• _文書の抜粋_:

<<<<

障がい児との「終わらない育児生活」の平穏な過ごし方
作業療法士として20年以上経ちますが、そのうちの6年間を患者さんの自宅を訪問してリハビリをする部署で過ごしました。
病気を患った患者さんや、介護をされているご家族と関わらせてもらった経験から得られたことは、仕事の充実だけではありません。
介護を行っている人、介護を受けている人が考えていることや感じていること。
それらは、障がいがある子どもと共に生活している僕にとって、今後の生活を考える土壌となっています。
障がい児の育児は、誤解を恐れずに言ってしまうと「終わらない介護」のようなものだと考えています。
障がい児の育児も障害者の介護も、生活場面のできないことを世話をするという意味では、ほとんど変わりません。
在宅介護の対象となる方の多くは高齢者であるため、ご本人が亡くなられたり体調の悪化で入院をされるという「終わり」があります。
一方、障がい児の育児には、生命維持にリスクがある場合を除けばそのような「終わり」はありません。
世話を受ける子どもは親よりも若いからです。
僕は「終わらない育児」に対して不安を感じていました。
子どものことを想う気持ちに偽りは決してないのですが、だからといって育児のために自分の時間を割き続けていく自信はありません。

>>>>

• _表示された情報_:

<<<<

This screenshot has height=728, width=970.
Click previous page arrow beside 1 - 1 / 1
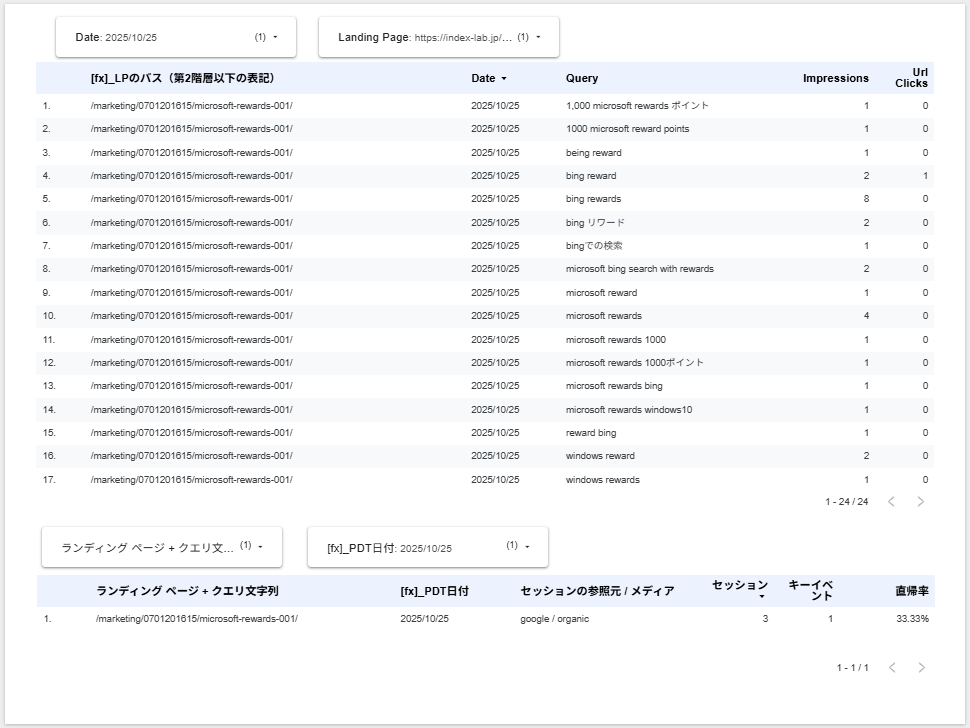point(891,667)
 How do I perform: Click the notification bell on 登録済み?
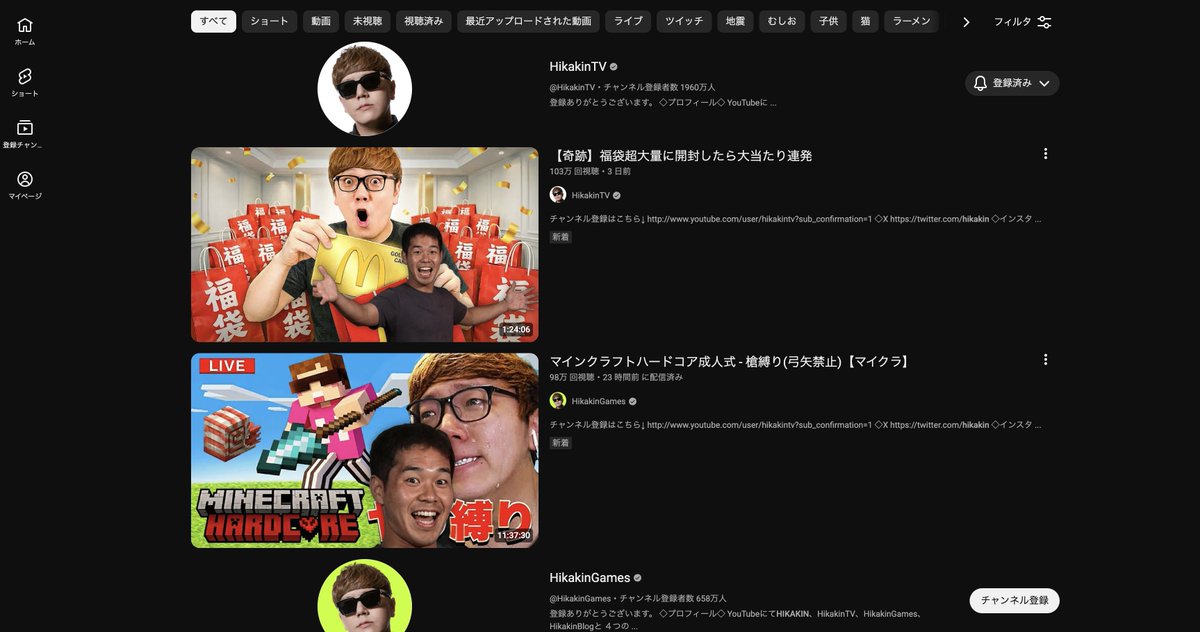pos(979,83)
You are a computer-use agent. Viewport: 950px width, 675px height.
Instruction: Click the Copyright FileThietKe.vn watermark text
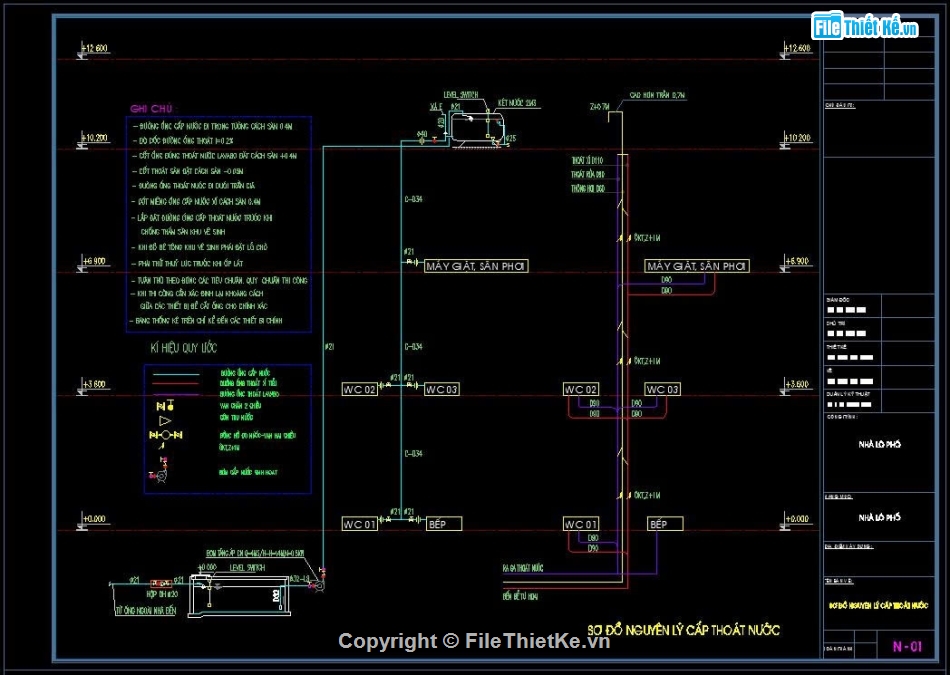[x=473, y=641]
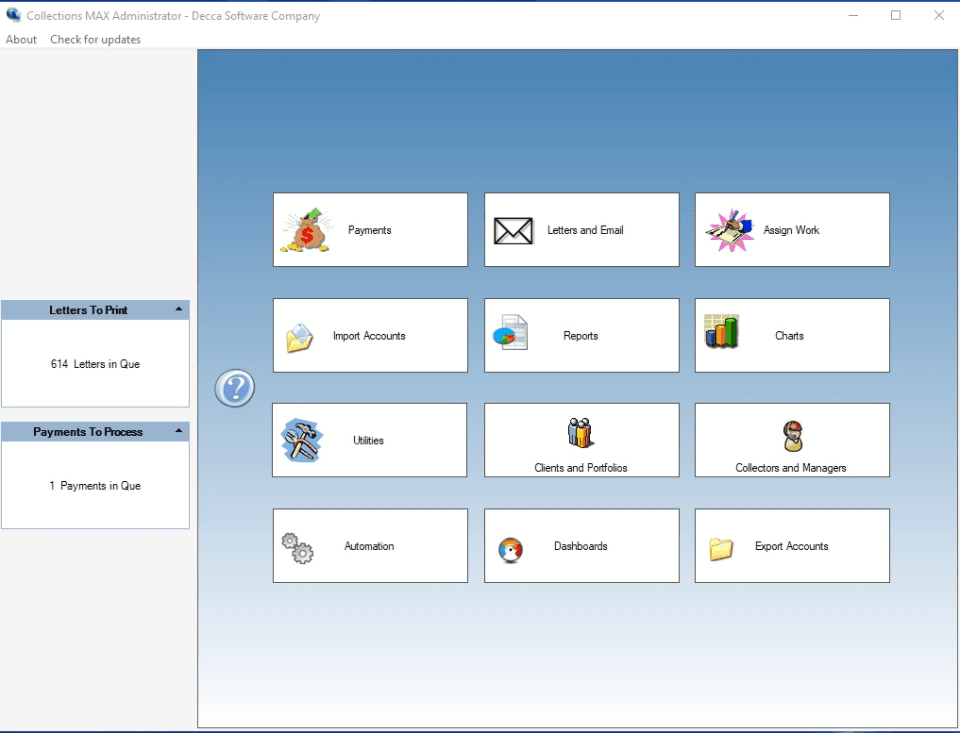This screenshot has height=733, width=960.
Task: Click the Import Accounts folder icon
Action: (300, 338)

>>>>

• _取り組む内容_:
1) 障がい児の育児についての文章で、かぎかっこ「」に入っている言葉をすべて書き出してください。同じ言葉は一度だけ挙げてください。
2) 障がい児の育児についての文章を、最後の文のあとから引き継いで書き進めてください。
ここにある記録は、今回の作業では使いません。

• _解答_:
1)
終わらない育児生活
終わらない介護
終わり
終わらない育児

2)
いつの日か心の平穏が傾き、子どもにつらく当たってしまうことにならないだろうか。
そのような不安が頭を掠めたとき、思い出されたのが「介護を上手に続けている人」の所作です。
在宅介護では、途中で自宅での介護を諦めないといけなくなるケースがあります。
介護者が疲れ切ってしまって体調を崩したり、ストレスが蓄積して介護を続けることができなくなってしまったら、自宅で介護を続けることは難しくなってしまうからです。
介護を上手に継続しているご家族には共通点がありました。
それは、自分でできる介護の限界を意識していることです。
直接の介護は無理なくできる範囲に留めて、それ以上のことはサービスを利用したり、できないと割り切る。
自分でできる介護の限界地点に明確な線を引くことで介護負担に抑制をかけ、介護生活が途切れてしまわないように生活をコントロールされていたのです。
また穏やかに介護を続けられる方は、介護者自身の楽しみや気晴らしを軽視しない方が多いように感じられました。
病気の家族をサービスに預けている間に撮りだめたドラマを観たり、近場の大衆温泉でゆっくりしたり、日常のちょっとした楽しみを大切にされていたのです。
心が少し穏やかになる楽しみを生活のルーティンに入れておき、あらかじめストレスが溜まらないように予防策を講じておく。
介護を上手にされている人は、まず継続することを前提に介護生活におけるさまざまな案件を判断をされていたように思います。
「終わらない育児」も継続することを前提にデザインしていけばちょっと身軽になれるかもしれない。
そう考えると、育児生活に少しゆとりを感じます。
僕は子どもが産まれたとき、孤独から解放され心の底から安堵しました。
自分を必要としてくれる存在がいるということに何度も支えられ、子どもとの生活から日常の幸福を、今もたくさん受け取り続けています。
これからもずっと続く生活が今と同じままでありたい。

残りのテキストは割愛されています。